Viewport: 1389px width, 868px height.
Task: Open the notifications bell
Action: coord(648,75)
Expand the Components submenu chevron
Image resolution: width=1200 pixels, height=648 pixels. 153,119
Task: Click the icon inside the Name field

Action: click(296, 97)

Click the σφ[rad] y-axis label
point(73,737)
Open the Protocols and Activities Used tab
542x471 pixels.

***

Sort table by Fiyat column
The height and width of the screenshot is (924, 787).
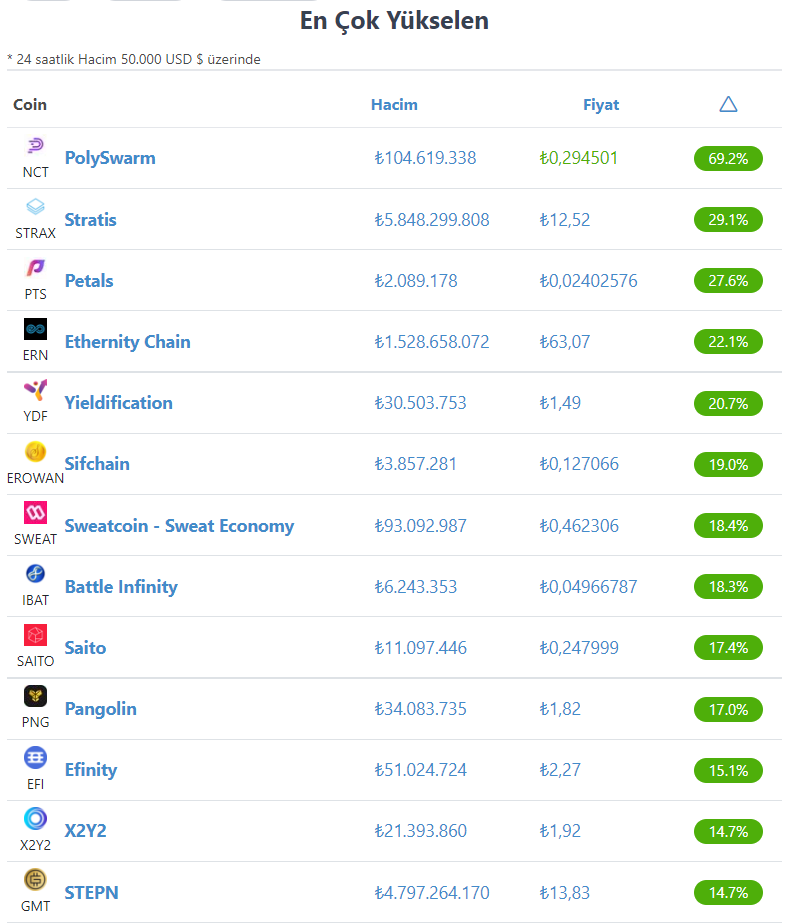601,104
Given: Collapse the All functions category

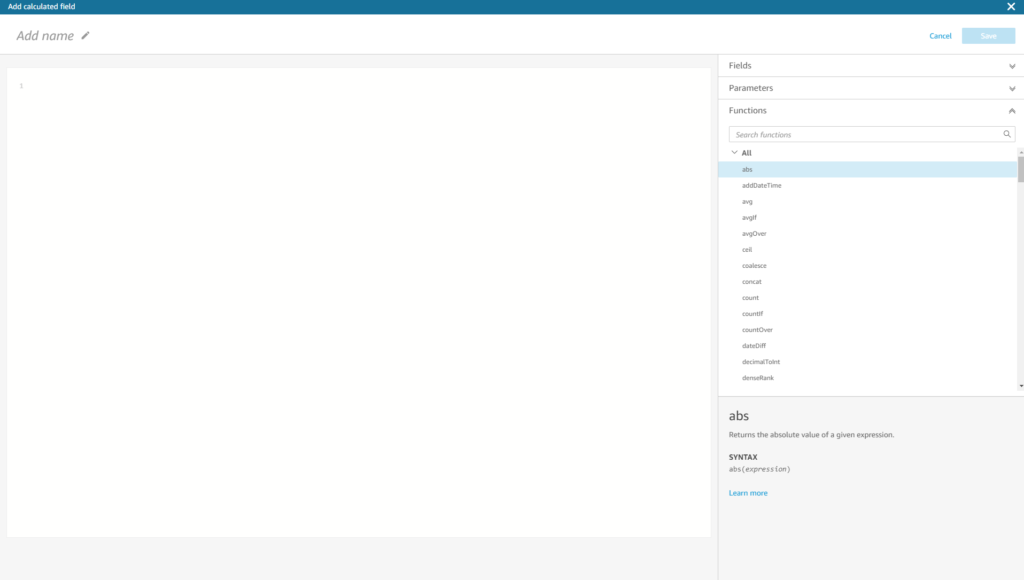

***

- [Problem statement]
Where the data above reaches the line holding "Expand the Components submenu chevron", begin printing, and stop after the line holding "542x471 pixels.". Each line must be reproduced exactly, with nothing else added.

- [Result for this task]
Expand the Components submenu chevron
Image resolution: width=1200 pixels, height=648 pixels. 153,119
Task: Click the icon inside the Name field

Action: click(296, 97)

Click the σφ[rad] y-axis label
point(73,737)
Open the Protocols and Activities Used tab
542x471 pixels.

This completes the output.